→ **Task description**: Please repeat the data below, replacing "Instruction" with "Goal" and leaving everything else unchanged.

→ **Data section**:
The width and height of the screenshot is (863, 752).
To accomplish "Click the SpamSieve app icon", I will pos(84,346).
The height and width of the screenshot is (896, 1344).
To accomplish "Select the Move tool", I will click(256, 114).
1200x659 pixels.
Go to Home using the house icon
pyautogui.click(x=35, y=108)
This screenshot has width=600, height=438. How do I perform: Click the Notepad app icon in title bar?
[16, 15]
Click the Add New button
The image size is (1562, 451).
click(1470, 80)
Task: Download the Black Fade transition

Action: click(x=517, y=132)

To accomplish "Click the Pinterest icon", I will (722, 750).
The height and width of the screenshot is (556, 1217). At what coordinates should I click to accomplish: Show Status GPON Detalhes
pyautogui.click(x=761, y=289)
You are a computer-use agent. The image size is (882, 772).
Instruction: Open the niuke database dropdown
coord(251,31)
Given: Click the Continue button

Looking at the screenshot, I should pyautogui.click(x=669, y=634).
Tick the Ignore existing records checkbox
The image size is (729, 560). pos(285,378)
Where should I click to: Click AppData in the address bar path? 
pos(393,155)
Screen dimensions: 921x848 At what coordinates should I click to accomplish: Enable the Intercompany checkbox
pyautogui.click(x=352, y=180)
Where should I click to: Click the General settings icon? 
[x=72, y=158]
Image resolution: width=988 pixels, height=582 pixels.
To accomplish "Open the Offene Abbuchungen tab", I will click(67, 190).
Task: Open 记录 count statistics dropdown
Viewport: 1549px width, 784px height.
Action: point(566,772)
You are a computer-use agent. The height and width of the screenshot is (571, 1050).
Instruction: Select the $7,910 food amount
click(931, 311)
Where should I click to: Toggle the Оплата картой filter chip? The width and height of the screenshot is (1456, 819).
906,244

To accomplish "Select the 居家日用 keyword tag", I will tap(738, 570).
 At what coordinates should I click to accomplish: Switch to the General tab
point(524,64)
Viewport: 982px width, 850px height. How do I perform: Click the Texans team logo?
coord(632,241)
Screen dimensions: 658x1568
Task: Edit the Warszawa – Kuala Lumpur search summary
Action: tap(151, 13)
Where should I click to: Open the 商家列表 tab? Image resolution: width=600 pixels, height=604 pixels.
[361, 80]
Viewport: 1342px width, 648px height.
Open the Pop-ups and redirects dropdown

→ **Result of this task**:
The width and height of the screenshot is (863, 752).
To accomplish "Click the SpamSieve app icon", I will pos(84,346).
The height and width of the screenshot is (896, 1344).
To accomplish "Select the Move tool", I will click(256, 114).
1200x659 pixels.
Go to Home using the house icon
pyautogui.click(x=35, y=108)
This screenshot has width=600, height=438. How do I perform: Click the Notepad app icon in title bar?
[16, 15]
Click the Add New button
The image size is (1562, 451).
click(1470, 80)
Task: Download the Black Fade transition

Action: click(x=517, y=132)

To accomplish "Click the Pinterest icon", I will (722, 750).
The height and width of the screenshot is (556, 1217). At what coordinates should I click to accomplish: Show Status GPON Detalhes
pyautogui.click(x=761, y=289)
You are a computer-use agent. The image size is (882, 772).
Goal: Open the niuke database dropdown
coord(251,31)
Given: Click the Continue button

Looking at the screenshot, I should pyautogui.click(x=669, y=634).
Tick the Ignore existing records checkbox
The image size is (729, 560). pos(285,378)
Where should I click to: Click AppData in the address bar path? 
pos(393,155)
Screen dimensions: 921x848 At what coordinates should I click to accomplish: Enable the Intercompany checkbox
pyautogui.click(x=352, y=180)
Where should I click to: Click the General settings icon? 
[x=72, y=158]
Image resolution: width=988 pixels, height=582 pixels.
To accomplish "Open the Offene Abbuchungen tab", I will click(67, 190).
Task: Open 记录 count statistics dropdown
Viewport: 1549px width, 784px height.
Action: point(566,772)
You are a computer-use agent. The height and width of the screenshot is (571, 1050).
Goal: Select the $7,910 food amount
click(931, 311)
Where should I click to: Toggle the Оплата картой filter chip? The width and height of the screenshot is (1456, 819).
906,244

To accomplish "Select the 居家日用 keyword tag", I will tap(738, 570).
 At what coordinates should I click to accomplish: Switch to the General tab
point(524,64)
Viewport: 982px width, 850px height. How do I perform: Click the Texans team logo?
coord(632,241)
Screen dimensions: 658x1568
Task: Edit the Warszawa – Kuala Lumpur search summary
Action: tap(151, 13)
Where should I click to: Open the 商家列表 tab? Image resolution: width=600 pixels, height=604 pixels.
[361, 80]
Viewport: 1342px width, 648px height.
Open the Pop-ups and redirects dropdown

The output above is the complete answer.